━━━ DOCUMENT
Solve a linear equation XA=B using matrix with zero diagonal

118 Views Asked by At

Consider the following problem: given $A,B\in\mathbb{R}^{N\times P}$ for $N>P$, we wish to find $X\in\mathbb{R}^{N\times N}$ such that:
$$XA=B$$

Without further constraint, the solution is given by the Moore-Penrose pseudoinverse: $$X=BA^+=B(A'A)^{-1}A'$$

but I'm interested in a solution $X$ with zero diagonal, i.e., $X_{ii}=0\ \forall i\in[N]$. This is still a linear equation so it can be solved numerically, but is there a way to write the solution $X$ "in closed form"?

EDITED: fixed the wrong ("transposed") definition mentioned in some of the answers below

3

There are 3 best solutions below

0
On

OK, there's a nice answer, which stems from a Lagrangian perspective on the source of the Moore-Penrose pseudoinverse solution for the unconstrained case.
━━━━━━
━━━ DATA SEGMENT
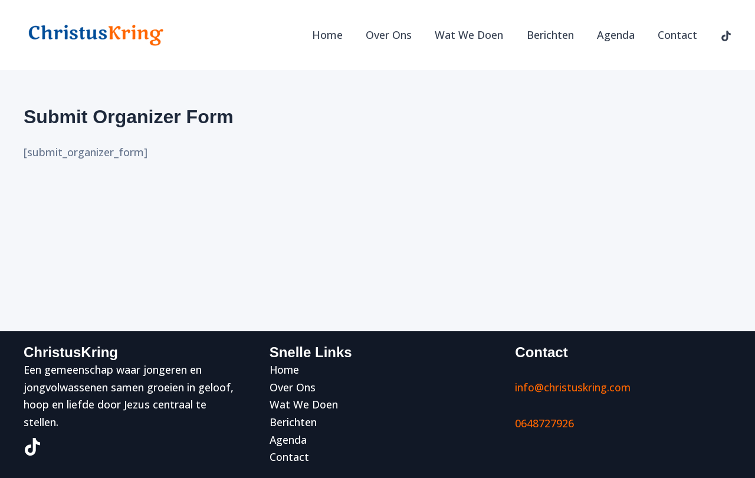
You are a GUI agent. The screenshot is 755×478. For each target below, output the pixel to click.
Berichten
━━━━━━
Copy the post on solving XA=B from "but I'm interested" to "the unconstrained case.", swapping "closed form" for "explicit form".

but I'm interested in a solution $X$ with zero diagonal, i.e., $X_{ii}=0\ \forall i\in[N]$. This is still a linear equation so it can be solved numerically, but is there a way to write the solution $X$ "in explicit form"?

EDITED: fixed the wrong ("transposed") definition mentioned in some of the answers below

3

There are 3 best solutions below

0
On

OK, there's a nice answer, which stems from a Lagrangian perspective on the source of the Moore-Penrose pseudoinverse solution for the unconstrained case.